--- Task objective ---
Below are some records. Write out the lines from the one containing "Toggle the SERVER tasks view" to the last line, word for word, leaving out pictures.

--- Data excerpts ---
= Beginning of Section =

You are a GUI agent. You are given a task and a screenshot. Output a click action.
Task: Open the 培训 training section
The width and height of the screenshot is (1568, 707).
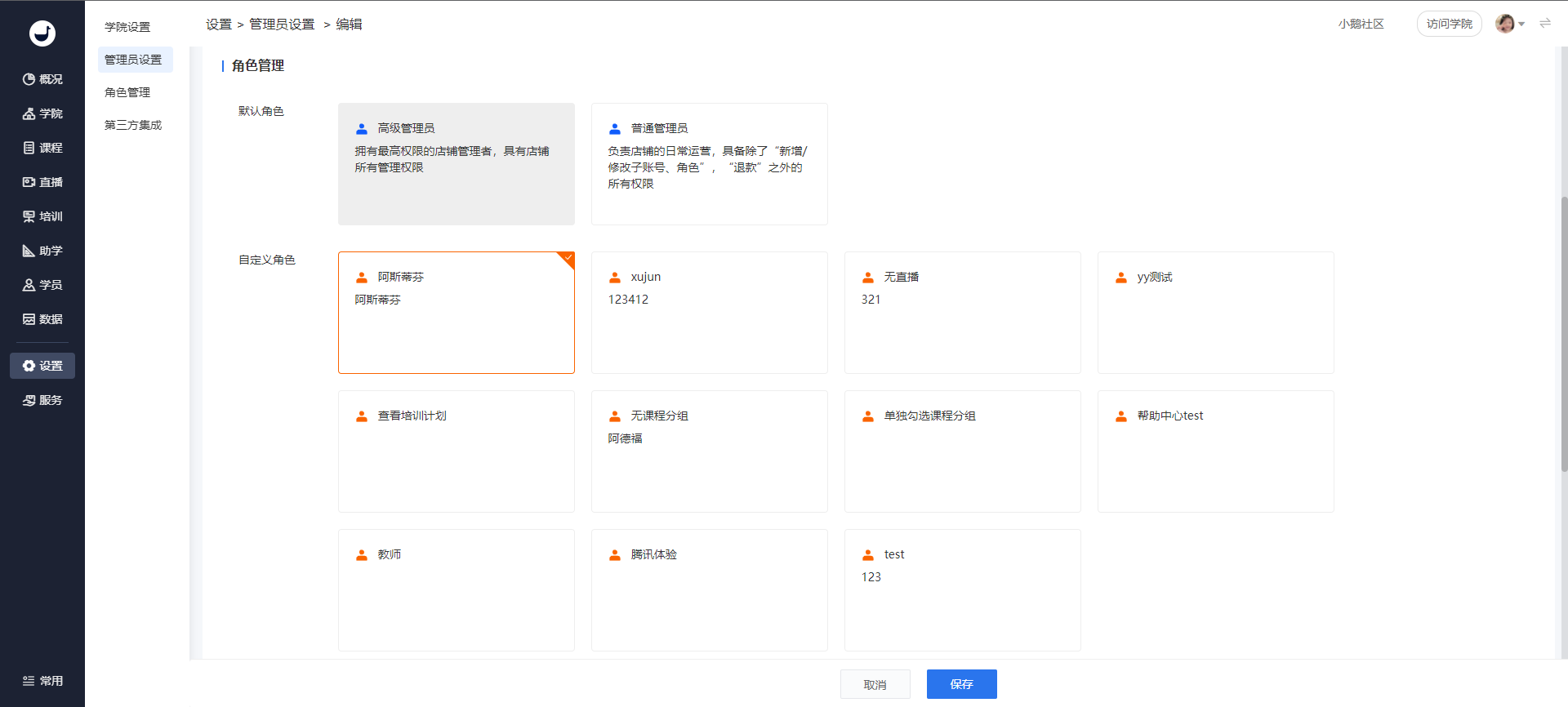(x=42, y=216)
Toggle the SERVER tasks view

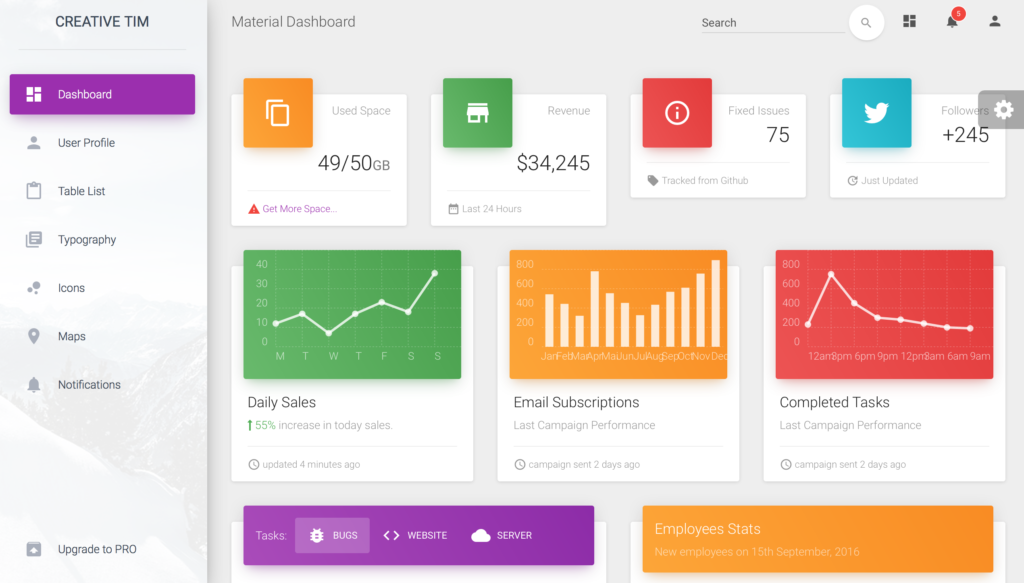tap(500, 535)
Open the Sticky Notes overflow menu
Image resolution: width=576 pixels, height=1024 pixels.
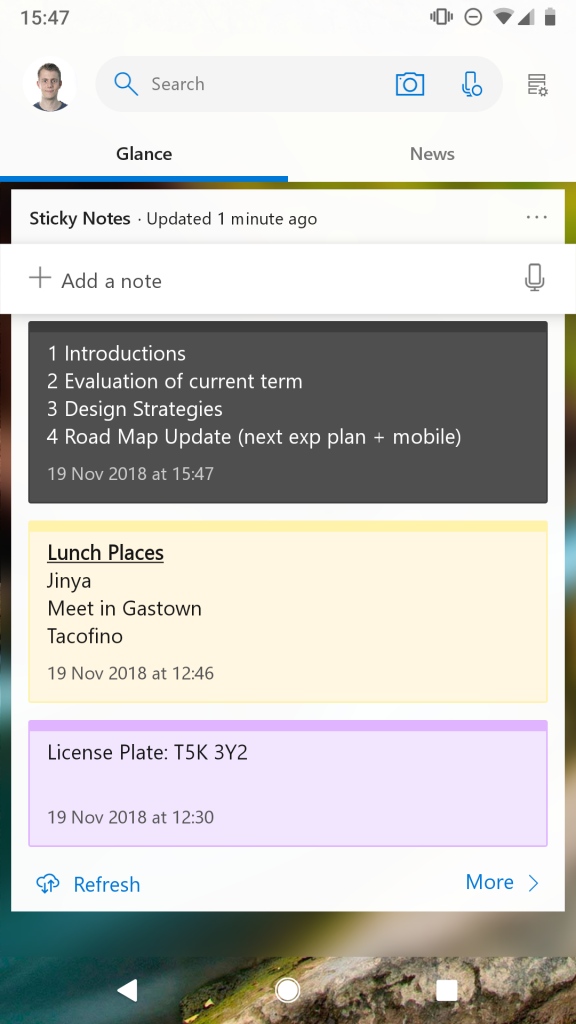[537, 217]
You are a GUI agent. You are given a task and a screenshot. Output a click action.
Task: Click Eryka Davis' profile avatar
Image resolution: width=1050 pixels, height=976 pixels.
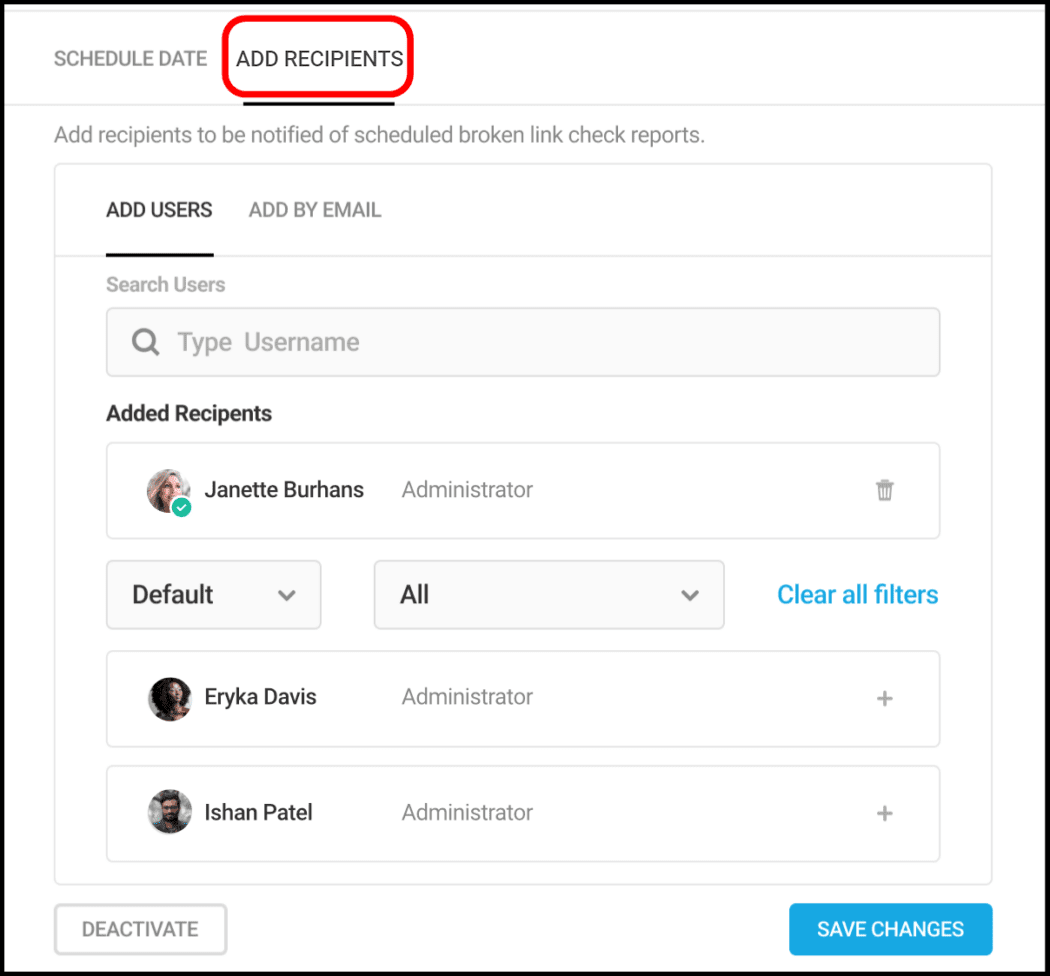[169, 698]
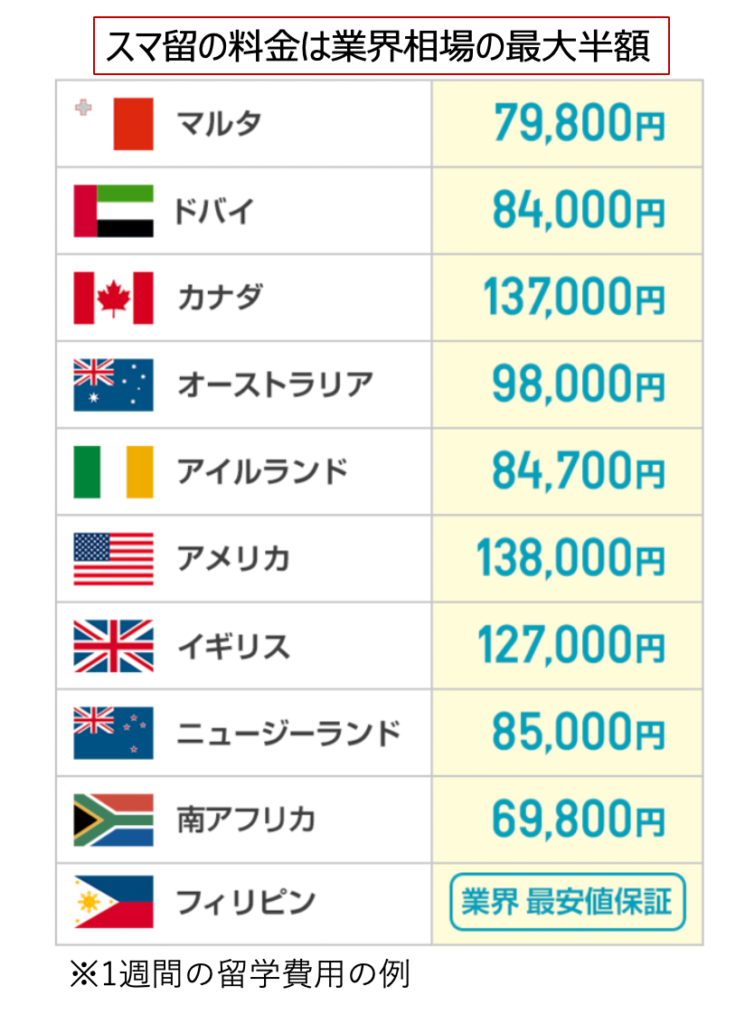Click the Philippines flag icon
Image resolution: width=745 pixels, height=1024 pixels.
pos(114,903)
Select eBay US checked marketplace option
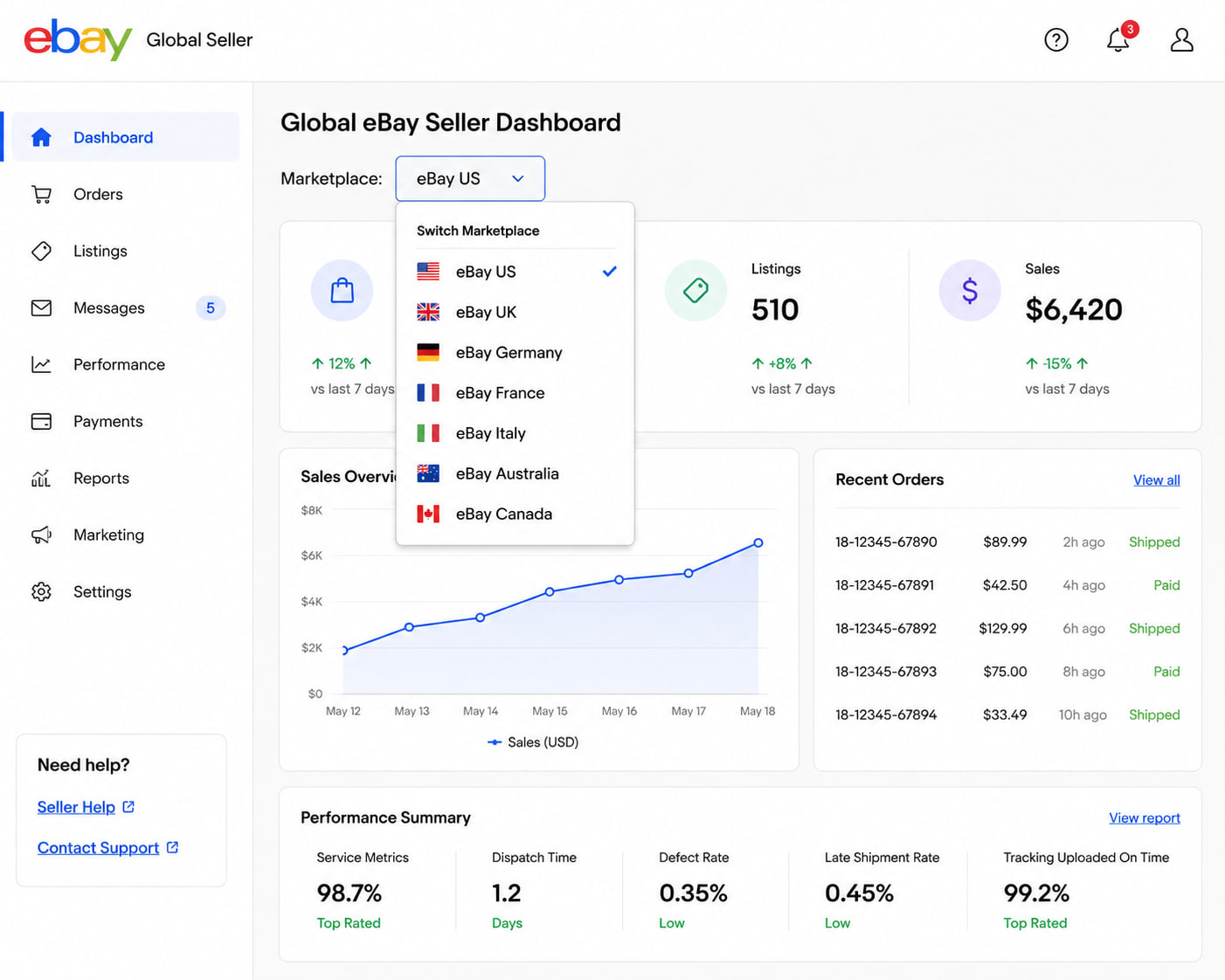The image size is (1225, 980). click(515, 272)
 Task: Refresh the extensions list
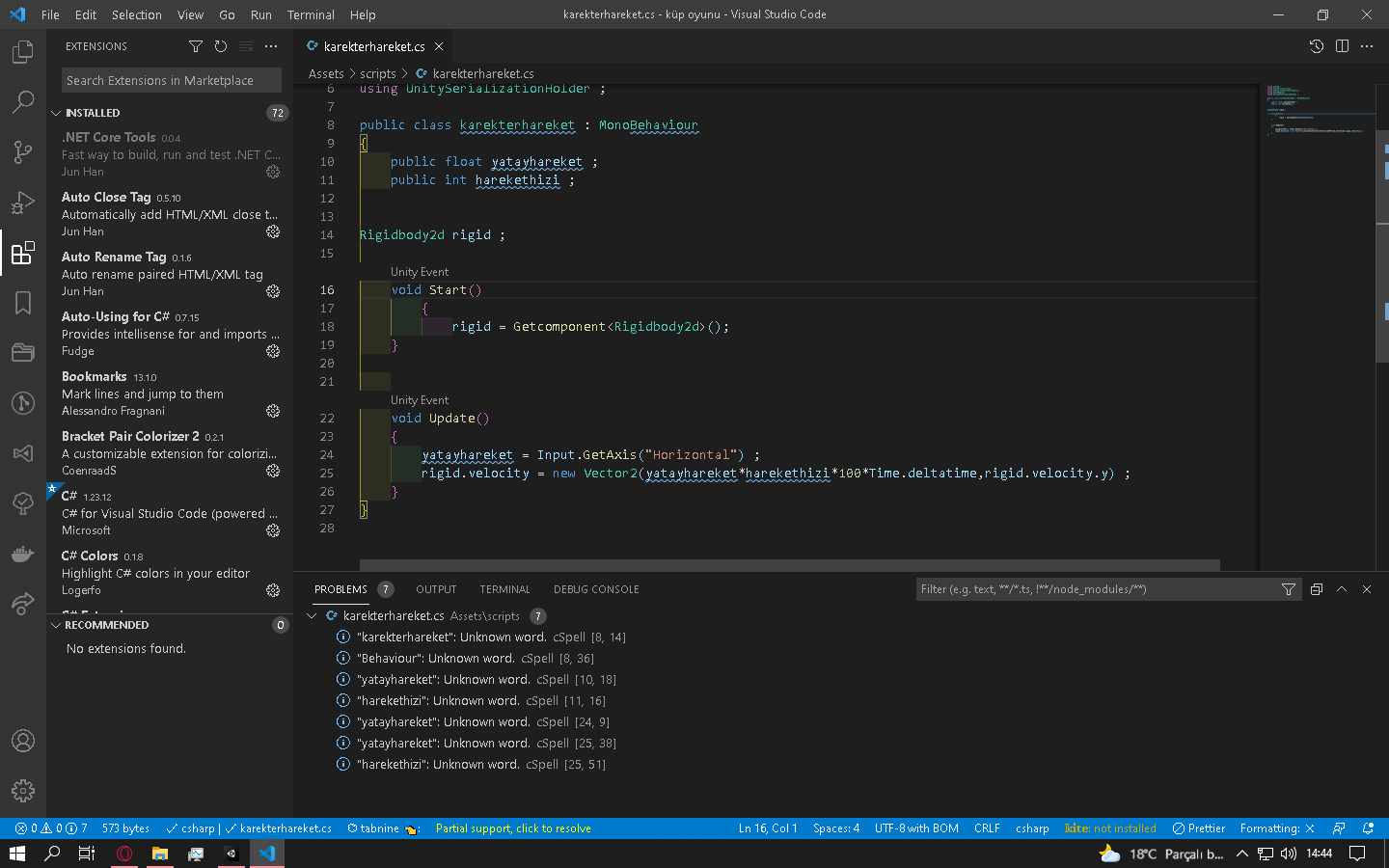221,46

= End of Section =

--- Solution for this exercise ---
Toggle the SERVER tasks view

tap(500, 535)
Open the Sticky Notes overflow menu
Image resolution: width=576 pixels, height=1024 pixels.
[537, 217]
You are a GUI agent. You are given a task and a screenshot. Output a click action.
Task: Click Eryka Davis' profile avatar
Image resolution: width=1050 pixels, height=976 pixels.
[169, 698]
Click the Philippines flag icon
Image resolution: width=745 pixels, height=1024 pixels.
pos(114,903)
Select eBay US checked marketplace option
The image size is (1225, 980). click(515, 272)
 Task: Refresh the extensions list
221,46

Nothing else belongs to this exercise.